I am such a fan of the "Big Read" concept: a whole community reading a common book then coming together to talk about it, to hear the author read, to celebrate the book. My first participation coincided with the inaugural meeting of my book club a few years ago. As we chose our first book, we noted in the Charlotte Observer that Josephine Humphrey's novel Nowhere Else on Earth has been selected for their Big Read. We decided to join in, enjoying the discussion questions posted throughout the period.

Since then, I've also read along with my fellow Hickory, NC, partipants such novels as Doug Marlette's The Bridge, selected before his tragic death in an automobile accident, and this year's March by Geraldine Brooks. Having taught high school seniors with their eye on college for so many years, I've also read along with them the books selected for all incoming freshmen--Jeannette Walls' The Glass Castle and Tim O'Brien's The Things They Carried, for example.

This year, though, I want to throw myself into Charlotte's Big Read again. They selected my all-time favorite novel To Kill a Mockingbird. Every year I've taught, that novel has been my gauge for the decline of readership. I'd ask each year "How many of you have read To Kill a Mockingbird"? (Over time, my question has devolved into "How many of you have ever read a book?")

Gradually, though, far too many of my incoming high school students admitted not having read the book at all, either by choice or under duress. Sometimes, only halfway teasing, I have

told them it was the one book they all needed to read in order to consider themselves truly human. Some of them have taken me up on the challenge and reported back; some of my teaching colleagues in other disciplines have even read the book and c0me by to discuss it.

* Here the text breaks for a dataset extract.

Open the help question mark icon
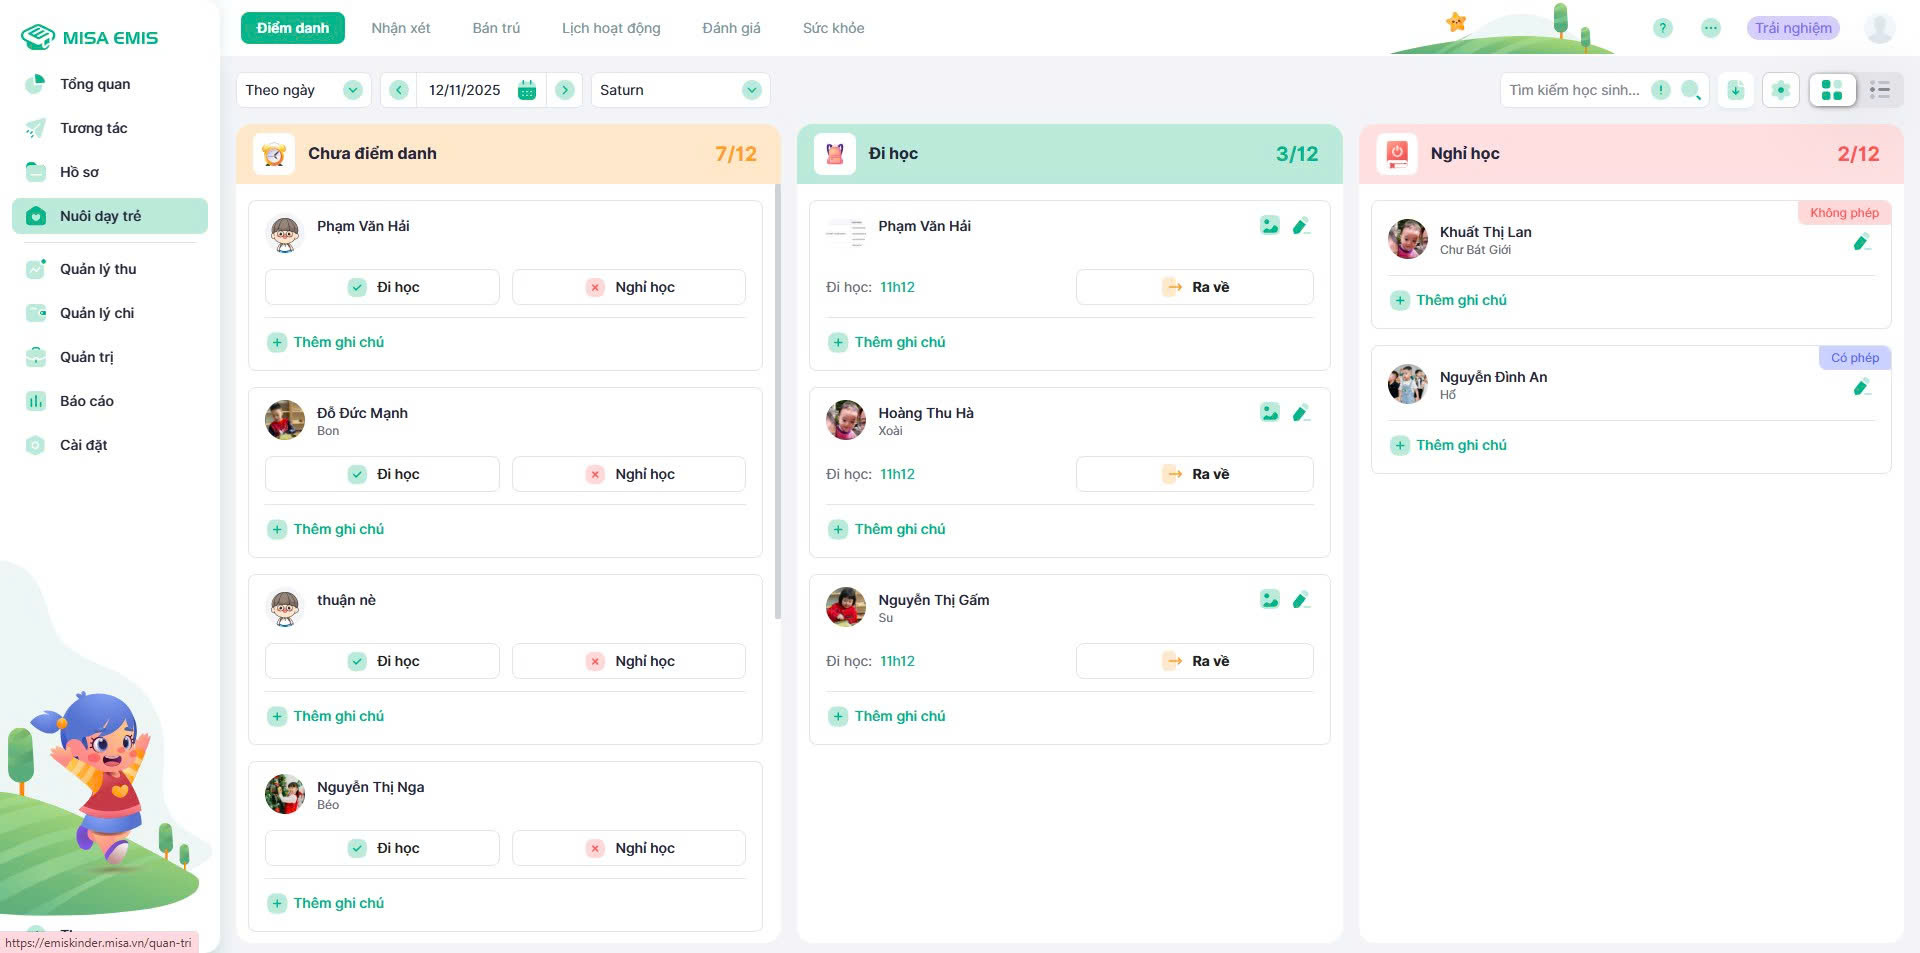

For my first few years of teaching, To Kill a Mockingbird was on my annual reading list for tenth graders. One year, our local community theater offered a performance of Shelby Foote's adaptation for stage, the first such performance in Alabama. We learned at the time that Nelle Harper Lee's college roommate was a local woman we all knew. We heard rumors that Miss Lee might actually attend the play but that she would not want to draw attention.

Through Teaching Tolerance magazine, I made contact with a teacher in Monroeville, Alabama, (on which the fictional Maycomb is based.) She shared copies of video projects exchanged between her students and a group of urban kids in New Yorkreading the novel, along with another rare treat, a videotape of downtown Monroeville during the local Hog Festival made from a film shot in the early thirties by a newcomer to the area who owned an early model movie camera. As I watched it, I could just imagine Scout walking home in her ham costume.

When I moved from Alabama (where I always taught the novel) to North Carolina, I learned that the eight grade teachers had jurisdiction over Harper Lee's masterpiece. Since I couldn't teach it myself, I shared materials on the novel with my own children's middle school English teacher.

Recently, I have been clipping the articles in the Observer related to Mockingbird: recipes for everything from Lane cakes to cornbread in the food section, discussions of that despiccable "n-word." I'm happy knowing that for a couple of months at least, people of all ages will be reading my favorite book and engaging in conversations about it. The one thing that would make the experience even sweeter would be an appearance by the reclusive, enigmatic Nelle Harper Lee; I doubt, though, that she'll be coming out.